» **The task**:
Your answer should consist of every line in the records that holds "environment".

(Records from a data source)
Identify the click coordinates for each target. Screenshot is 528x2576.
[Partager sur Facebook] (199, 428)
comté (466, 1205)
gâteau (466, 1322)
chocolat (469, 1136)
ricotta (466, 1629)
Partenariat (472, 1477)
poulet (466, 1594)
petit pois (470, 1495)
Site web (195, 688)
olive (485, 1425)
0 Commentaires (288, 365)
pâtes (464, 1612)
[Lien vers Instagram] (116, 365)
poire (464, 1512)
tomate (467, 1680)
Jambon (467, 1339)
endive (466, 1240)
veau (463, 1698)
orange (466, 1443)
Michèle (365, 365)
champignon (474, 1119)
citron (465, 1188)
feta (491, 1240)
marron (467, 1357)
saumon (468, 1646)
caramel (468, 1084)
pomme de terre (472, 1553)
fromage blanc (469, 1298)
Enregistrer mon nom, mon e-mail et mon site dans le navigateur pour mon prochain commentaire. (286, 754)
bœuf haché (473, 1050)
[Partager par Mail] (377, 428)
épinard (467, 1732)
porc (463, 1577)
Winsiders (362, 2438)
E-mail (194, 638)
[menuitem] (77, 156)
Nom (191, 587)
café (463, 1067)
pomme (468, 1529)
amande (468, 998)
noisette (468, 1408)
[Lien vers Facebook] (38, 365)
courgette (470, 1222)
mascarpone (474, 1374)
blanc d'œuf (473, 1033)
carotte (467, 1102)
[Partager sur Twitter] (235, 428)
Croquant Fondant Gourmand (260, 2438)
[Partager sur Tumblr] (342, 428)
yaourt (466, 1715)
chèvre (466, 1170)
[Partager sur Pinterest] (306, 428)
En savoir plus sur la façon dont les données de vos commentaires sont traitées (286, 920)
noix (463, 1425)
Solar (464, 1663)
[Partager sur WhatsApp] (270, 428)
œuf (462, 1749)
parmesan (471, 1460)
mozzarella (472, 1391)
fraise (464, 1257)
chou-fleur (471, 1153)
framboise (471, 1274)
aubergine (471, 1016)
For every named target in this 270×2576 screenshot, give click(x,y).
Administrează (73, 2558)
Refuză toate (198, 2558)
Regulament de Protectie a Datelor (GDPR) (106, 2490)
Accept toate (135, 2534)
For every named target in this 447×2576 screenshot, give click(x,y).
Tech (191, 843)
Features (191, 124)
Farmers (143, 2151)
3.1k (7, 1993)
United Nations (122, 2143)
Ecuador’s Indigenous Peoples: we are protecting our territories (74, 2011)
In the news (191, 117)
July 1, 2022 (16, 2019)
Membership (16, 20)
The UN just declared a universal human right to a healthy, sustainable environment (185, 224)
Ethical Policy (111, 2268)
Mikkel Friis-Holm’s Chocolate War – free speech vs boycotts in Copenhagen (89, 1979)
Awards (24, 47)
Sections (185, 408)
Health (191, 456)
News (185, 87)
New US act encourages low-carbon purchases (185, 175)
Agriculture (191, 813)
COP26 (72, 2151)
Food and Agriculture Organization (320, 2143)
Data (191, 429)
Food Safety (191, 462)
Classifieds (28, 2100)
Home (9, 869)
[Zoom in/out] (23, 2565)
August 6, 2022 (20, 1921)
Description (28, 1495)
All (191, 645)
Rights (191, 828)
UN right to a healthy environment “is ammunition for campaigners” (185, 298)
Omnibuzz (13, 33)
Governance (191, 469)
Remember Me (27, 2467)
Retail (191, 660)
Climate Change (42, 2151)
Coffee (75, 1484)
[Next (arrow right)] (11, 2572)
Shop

» **Response to this task**:
The UN just declared a universal human right to a healthy, sustainable environment (185, 224)
UN right to a healthy environment “is ammunition for campaigners” (185, 298)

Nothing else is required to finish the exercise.